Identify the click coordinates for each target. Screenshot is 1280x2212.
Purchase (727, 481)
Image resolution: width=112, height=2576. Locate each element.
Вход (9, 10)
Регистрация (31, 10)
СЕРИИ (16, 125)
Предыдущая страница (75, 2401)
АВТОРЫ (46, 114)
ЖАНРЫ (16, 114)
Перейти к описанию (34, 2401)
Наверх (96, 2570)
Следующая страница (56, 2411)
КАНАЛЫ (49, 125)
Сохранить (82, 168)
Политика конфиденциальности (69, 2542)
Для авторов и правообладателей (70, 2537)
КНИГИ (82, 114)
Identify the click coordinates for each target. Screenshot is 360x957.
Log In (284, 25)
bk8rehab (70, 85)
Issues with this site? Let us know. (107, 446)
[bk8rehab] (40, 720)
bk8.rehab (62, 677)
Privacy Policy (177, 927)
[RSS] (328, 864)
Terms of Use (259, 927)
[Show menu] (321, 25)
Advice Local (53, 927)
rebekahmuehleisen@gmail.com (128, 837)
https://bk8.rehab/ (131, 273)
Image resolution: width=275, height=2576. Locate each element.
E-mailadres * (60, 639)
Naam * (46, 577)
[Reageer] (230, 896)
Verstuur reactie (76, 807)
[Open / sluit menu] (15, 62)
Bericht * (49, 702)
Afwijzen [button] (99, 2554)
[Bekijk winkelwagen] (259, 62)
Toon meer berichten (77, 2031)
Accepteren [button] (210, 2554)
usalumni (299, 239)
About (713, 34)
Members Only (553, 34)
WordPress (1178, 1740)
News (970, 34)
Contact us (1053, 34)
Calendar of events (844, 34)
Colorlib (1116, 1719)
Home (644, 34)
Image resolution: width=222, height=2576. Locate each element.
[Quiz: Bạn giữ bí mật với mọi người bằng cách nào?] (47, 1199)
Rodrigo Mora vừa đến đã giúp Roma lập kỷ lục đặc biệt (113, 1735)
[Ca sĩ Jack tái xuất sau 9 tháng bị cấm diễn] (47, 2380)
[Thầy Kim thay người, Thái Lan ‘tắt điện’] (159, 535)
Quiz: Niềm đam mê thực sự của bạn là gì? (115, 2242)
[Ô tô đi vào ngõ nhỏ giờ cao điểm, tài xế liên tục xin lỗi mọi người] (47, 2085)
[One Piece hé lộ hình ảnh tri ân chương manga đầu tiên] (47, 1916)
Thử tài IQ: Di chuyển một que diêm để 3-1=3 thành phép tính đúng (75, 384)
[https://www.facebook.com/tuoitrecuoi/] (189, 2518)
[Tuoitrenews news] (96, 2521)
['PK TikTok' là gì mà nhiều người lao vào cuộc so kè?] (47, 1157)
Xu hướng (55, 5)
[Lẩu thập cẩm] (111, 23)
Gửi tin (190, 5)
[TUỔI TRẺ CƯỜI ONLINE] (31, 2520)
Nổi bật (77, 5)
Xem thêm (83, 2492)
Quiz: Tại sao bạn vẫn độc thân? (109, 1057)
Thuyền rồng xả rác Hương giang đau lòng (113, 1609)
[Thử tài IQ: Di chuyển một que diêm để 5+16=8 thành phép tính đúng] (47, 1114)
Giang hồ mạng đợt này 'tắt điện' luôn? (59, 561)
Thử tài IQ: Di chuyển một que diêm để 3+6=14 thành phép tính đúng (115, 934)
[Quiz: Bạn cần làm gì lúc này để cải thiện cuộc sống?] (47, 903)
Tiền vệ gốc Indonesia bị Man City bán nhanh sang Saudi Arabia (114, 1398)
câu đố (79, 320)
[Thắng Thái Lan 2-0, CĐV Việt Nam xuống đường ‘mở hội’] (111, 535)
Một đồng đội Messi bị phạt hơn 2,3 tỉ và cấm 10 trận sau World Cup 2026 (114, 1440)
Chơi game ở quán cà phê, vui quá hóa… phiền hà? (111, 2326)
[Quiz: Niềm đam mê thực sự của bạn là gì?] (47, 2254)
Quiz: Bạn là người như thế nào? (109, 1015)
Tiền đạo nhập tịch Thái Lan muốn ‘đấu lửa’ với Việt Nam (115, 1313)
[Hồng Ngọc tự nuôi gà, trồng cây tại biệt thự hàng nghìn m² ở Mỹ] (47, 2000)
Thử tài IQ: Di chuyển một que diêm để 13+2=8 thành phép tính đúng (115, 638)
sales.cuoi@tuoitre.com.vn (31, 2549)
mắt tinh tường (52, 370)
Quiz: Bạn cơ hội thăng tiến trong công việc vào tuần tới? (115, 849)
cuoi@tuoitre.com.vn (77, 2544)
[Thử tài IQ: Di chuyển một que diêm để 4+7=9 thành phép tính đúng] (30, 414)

What you will do:
Restate the listing word for word, but only from its first line through the line with "ЖАНРЫ (16, 114)", keeping both end lines.

Written answer:
Identify the click coordinates for each target. Screenshot is 1280x2212.
Purchase (727, 481)
Image resolution: width=112, height=2576. Locate each element.
Вход (9, 10)
Регистрация (31, 10)
СЕРИИ (16, 125)
Предыдущая страница (75, 2401)
АВТОРЫ (46, 114)
ЖАНРЫ (16, 114)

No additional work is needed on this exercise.